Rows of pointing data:
* * * * * * * * *

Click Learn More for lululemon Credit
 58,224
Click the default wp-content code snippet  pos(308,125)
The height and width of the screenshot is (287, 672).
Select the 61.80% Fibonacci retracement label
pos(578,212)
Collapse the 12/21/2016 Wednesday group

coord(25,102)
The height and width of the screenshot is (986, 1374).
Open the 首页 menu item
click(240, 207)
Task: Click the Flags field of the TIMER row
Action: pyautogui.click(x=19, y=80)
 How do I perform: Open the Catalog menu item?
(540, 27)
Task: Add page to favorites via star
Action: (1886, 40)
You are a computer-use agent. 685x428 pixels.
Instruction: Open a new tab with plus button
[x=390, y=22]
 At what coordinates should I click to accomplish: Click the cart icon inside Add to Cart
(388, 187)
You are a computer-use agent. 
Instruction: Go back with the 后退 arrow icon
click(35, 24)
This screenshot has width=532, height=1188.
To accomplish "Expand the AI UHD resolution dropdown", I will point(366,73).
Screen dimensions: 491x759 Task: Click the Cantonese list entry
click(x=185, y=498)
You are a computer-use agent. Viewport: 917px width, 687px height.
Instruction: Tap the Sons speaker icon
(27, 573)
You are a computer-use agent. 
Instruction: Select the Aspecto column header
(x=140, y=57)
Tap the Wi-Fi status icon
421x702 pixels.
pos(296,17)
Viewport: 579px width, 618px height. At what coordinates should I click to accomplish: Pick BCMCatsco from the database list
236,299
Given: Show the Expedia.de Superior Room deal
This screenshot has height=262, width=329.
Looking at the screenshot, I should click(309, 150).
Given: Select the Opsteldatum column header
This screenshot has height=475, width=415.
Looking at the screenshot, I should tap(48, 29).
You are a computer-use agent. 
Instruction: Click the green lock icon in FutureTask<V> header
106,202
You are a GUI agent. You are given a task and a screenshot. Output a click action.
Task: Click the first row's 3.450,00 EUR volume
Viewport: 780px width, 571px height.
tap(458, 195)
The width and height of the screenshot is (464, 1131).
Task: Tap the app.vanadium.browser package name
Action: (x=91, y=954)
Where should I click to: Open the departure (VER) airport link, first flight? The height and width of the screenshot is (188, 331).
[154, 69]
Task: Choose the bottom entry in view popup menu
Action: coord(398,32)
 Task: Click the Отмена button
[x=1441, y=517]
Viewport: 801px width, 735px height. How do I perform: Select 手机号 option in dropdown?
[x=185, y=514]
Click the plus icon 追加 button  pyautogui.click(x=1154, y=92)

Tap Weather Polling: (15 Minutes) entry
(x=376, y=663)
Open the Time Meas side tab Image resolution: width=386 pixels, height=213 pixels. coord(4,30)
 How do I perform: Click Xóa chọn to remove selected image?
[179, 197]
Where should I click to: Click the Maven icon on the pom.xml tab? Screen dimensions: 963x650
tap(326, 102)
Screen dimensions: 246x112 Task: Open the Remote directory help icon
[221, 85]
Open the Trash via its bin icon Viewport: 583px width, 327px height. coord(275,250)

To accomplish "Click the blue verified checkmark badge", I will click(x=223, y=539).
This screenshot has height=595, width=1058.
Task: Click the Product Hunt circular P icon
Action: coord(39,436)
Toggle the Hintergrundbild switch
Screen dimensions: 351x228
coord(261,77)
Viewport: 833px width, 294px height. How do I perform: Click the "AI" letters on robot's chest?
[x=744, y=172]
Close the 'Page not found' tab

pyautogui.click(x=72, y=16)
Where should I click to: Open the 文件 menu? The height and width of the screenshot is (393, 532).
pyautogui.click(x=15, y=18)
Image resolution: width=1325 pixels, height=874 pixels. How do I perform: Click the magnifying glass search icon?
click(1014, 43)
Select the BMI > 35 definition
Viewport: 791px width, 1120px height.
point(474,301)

* * * * * * * * *

Write out the entire listing above again, line for line, with nothing changed.

Click Learn More for lululemon Credit
 58,224
Click the default wp-content code snippet  pos(308,125)
The height and width of the screenshot is (287, 672).
Select the 61.80% Fibonacci retracement label
pos(578,212)
Collapse the 12/21/2016 Wednesday group

coord(25,102)
The height and width of the screenshot is (986, 1374).
Open the 首页 menu item
click(240, 207)
Task: Click the Flags field of the TIMER row
Action: pyautogui.click(x=19, y=80)
 How do I perform: Open the Catalog menu item?
(540, 27)
Task: Add page to favorites via star
Action: (1886, 40)
You are a computer-use agent. 685x428 pixels.
Instruction: Open a new tab with plus button
[x=390, y=22]
 At what coordinates should I click to accomplish: Click the cart icon inside Add to Cart
(388, 187)
You are a computer-use agent. 
Instruction: Go back with the 后退 arrow icon
click(35, 24)
This screenshot has width=532, height=1188.
To accomplish "Expand the AI UHD resolution dropdown", I will point(366,73).
Screen dimensions: 491x759 Task: Click the Cantonese list entry
click(x=185, y=498)
You are a computer-use agent. Viewport: 917px width, 687px height.
Instruction: Tap the Sons speaker icon
(27, 573)
You are a computer-use agent. 
Instruction: Select the Aspecto column header
(x=140, y=57)
Tap the Wi-Fi status icon
421x702 pixels.
pos(296,17)
Viewport: 579px width, 618px height. At what coordinates should I click to accomplish: Pick BCMCatsco from the database list
236,299
Given: Show the Expedia.de Superior Room deal
This screenshot has height=262, width=329.
Looking at the screenshot, I should click(309, 150).
Given: Select the Opsteldatum column header
This screenshot has height=475, width=415.
Looking at the screenshot, I should tap(48, 29).
You are a computer-use agent. 
Instruction: Click the green lock icon in FutureTask<V> header
106,202
You are a GUI agent. You are given a task and a screenshot. Output a click action.
Task: Click the first row's 3.450,00 EUR volume
Viewport: 780px width, 571px height.
tap(458, 195)
The width and height of the screenshot is (464, 1131).
Task: Tap the app.vanadium.browser package name
Action: (x=91, y=954)
Where should I click to: Open the departure (VER) airport link, first flight? The height and width of the screenshot is (188, 331).
[154, 69]
Task: Choose the bottom entry in view popup menu
Action: coord(398,32)
 Task: Click the Отмена button
[x=1441, y=517]
Viewport: 801px width, 735px height. How do I perform: Select 手机号 option in dropdown?
[x=185, y=514]
Click the plus icon 追加 button  pyautogui.click(x=1154, y=92)

Tap Weather Polling: (15 Minutes) entry
(x=376, y=663)
Open the Time Meas side tab Image resolution: width=386 pixels, height=213 pixels. coord(4,30)
 How do I perform: Click Xóa chọn to remove selected image?
[179, 197]
Where should I click to: Click the Maven icon on the pom.xml tab? Screen dimensions: 963x650
tap(326, 102)
Screen dimensions: 246x112 Task: Open the Remote directory help icon
[221, 85]
Open the Trash via its bin icon Viewport: 583px width, 327px height. coord(275,250)

To accomplish "Click the blue verified checkmark badge", I will click(x=223, y=539).
This screenshot has height=595, width=1058.
Task: Click the Product Hunt circular P icon
Action: coord(39,436)
Toggle the Hintergrundbild switch
Screen dimensions: 351x228
coord(261,77)
Viewport: 833px width, 294px height. How do I perform: Click the "AI" letters on robot's chest?
[x=744, y=172]
Close the 'Page not found' tab

pyautogui.click(x=72, y=16)
Where should I click to: Open the 文件 menu? The height and width of the screenshot is (393, 532).
pyautogui.click(x=15, y=18)
Image resolution: width=1325 pixels, height=874 pixels. How do I perform: Click the magnifying glass search icon?
click(1014, 43)
Select the BMI > 35 definition
Viewport: 791px width, 1120px height.
point(474,301)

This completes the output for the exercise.